In Times Square, Mayor Fiorello Laguardia hosted them before a crowd estimated at 1.4 million. The city had set up a 55-foot plaster depiction of the flag raising and the crowd roared as Ira Hayes hauled on a rope to run the flag to the top.

In all, the three went to about 50 cities over six weeks and raised more than $26 billion, Knight said.

"If you bought a bond, you could touch the flag," Mengel said.

Still a Legend

In a statement accompanying the announcement that he had not been part of the second flag raising, the Marines said that Rene Gagnon, as the battalion runner that day, had been instrumental in bringing the second flag up and preserving the first.

"He was directly responsible for getting the larger second flag to the top and returning the first flag for safekeeping. Without his efforts, this historical event might not have been captured, let alone even occurred," Marine Corps officials said.

Gradually, Rene Gagnon, Jr., has also come to see it that way. He said that he was attending events in Newington, Conn., over the weekend to mark the 75th anniversary of Iwo Jima.

"He had a good part" in both flag raisings, the son said. "He survived, and he went on the war bond [tour]. And he was following orders."

Gagnon's contribution was also noted by Dustin Spence, one of the researchers whose work led to the findings that Gagnon and Bradley were not in the Rosenthal photo.

"Gagnon's still a hero. Being on Iwo Jima, he's a hero.
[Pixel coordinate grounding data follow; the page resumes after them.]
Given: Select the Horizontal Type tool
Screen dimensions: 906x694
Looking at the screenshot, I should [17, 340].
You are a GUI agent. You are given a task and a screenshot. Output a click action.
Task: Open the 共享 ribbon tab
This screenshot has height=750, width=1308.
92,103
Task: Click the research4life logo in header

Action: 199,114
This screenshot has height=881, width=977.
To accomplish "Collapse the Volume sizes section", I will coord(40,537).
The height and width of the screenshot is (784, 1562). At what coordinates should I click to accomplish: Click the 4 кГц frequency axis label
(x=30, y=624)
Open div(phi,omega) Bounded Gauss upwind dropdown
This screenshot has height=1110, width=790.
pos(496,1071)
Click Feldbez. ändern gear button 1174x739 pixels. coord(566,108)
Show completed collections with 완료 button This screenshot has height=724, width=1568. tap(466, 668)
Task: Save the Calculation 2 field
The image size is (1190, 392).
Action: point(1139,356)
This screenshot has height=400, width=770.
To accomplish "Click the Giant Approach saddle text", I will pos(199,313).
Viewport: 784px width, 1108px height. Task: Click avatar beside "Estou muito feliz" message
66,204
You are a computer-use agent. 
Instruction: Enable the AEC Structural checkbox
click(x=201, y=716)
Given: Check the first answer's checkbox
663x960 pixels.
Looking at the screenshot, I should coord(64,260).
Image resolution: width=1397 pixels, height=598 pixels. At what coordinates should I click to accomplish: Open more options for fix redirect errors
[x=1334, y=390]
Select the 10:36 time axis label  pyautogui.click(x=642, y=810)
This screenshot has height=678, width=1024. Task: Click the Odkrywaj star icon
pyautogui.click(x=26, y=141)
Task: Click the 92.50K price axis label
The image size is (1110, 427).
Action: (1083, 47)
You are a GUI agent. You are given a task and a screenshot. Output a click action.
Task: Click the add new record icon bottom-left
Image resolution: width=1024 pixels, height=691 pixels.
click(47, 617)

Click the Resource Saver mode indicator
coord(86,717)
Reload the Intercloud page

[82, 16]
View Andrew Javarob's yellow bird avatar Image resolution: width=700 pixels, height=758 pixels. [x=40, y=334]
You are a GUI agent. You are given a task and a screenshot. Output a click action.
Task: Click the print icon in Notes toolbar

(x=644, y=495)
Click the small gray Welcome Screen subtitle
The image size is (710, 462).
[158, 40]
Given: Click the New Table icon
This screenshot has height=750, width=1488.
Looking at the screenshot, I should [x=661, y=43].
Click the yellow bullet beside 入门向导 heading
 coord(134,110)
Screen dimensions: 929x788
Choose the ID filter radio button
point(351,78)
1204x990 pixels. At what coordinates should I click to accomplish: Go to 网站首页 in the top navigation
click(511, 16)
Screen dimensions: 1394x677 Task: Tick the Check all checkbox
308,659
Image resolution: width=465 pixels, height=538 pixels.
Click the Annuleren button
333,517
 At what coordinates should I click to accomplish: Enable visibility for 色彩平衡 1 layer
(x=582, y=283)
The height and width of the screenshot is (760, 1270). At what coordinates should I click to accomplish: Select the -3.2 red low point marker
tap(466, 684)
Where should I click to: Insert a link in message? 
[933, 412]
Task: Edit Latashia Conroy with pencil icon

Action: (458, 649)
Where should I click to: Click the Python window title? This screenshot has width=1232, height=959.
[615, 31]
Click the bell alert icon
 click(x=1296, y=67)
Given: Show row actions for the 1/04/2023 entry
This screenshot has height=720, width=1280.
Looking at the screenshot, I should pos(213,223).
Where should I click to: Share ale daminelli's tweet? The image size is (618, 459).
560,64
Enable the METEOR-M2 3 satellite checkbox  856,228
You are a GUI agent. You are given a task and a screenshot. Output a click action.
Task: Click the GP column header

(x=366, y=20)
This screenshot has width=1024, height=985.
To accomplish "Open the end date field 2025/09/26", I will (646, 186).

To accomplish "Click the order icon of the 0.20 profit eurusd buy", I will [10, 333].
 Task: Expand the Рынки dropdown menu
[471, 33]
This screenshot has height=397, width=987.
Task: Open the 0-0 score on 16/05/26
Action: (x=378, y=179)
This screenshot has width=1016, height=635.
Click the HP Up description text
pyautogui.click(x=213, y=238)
Being a runner, he's a hero," said Spence, who teaches high school in Sacramento, California. "He's right there doing exactly what he's supposed to do."

"I don't think we're ever going to really know exactly what happened [...] why different names got attached to that photograph," Spence said in a phone interview.

Spence also said he was "extremely confident" that the controversies over the identities of the six who raised the first flag, and the six who raised the second, have now been settled.

"After 75 years, finally we have the names," he said.

There also had been confusion over the years over who had raised the first flag, but the Marine Corps in 2016 gave an official list of the six:

Navy Pharmacist's Mate 2nd Class John Bradley, 21, of Antigo, Wisconsin; 1st Lt. Harold G. Schrier, 28, of Bradenton, Florida; Sgt. Ernest I. Thomas Jr., 21, of Tampa, Florida; Sgt. Henry O. Hansen, 26, of Boston; Cpl. Charles W. Lindberg, 24, of Grand Forks, North Dakota; and Pvt. Philip L. Ward, 19, of Crawfordsville, Indiana.

The list for the second flag-raising is also now final:

Sgt. Michael Strank, 26, born in what was then Czechoslovakia and raised in Franklin Borough, Pennsylvania.; Cpl. Harlon Block, of Yorktown, Texas; Pfc. Franklin Sousley, 19, of Hill Top, Kentucky; Pfc. Ira Hayes, 22, of the Gila River Pima Indian Reservation in Arizona; Cpl. Harold Schultz, 20 of Detroit; and Cpl. Harold Keller, 23, of Brooklyn, Iowa.

Rene Gagnon, Jr., said he's reconciled to the identities, and has determined this is how he'll think about Rosenthal's black-and-white photo from now on:

"That's a picture of the flag my father fought his way up that mountain to bring up there so that somebody could raise it."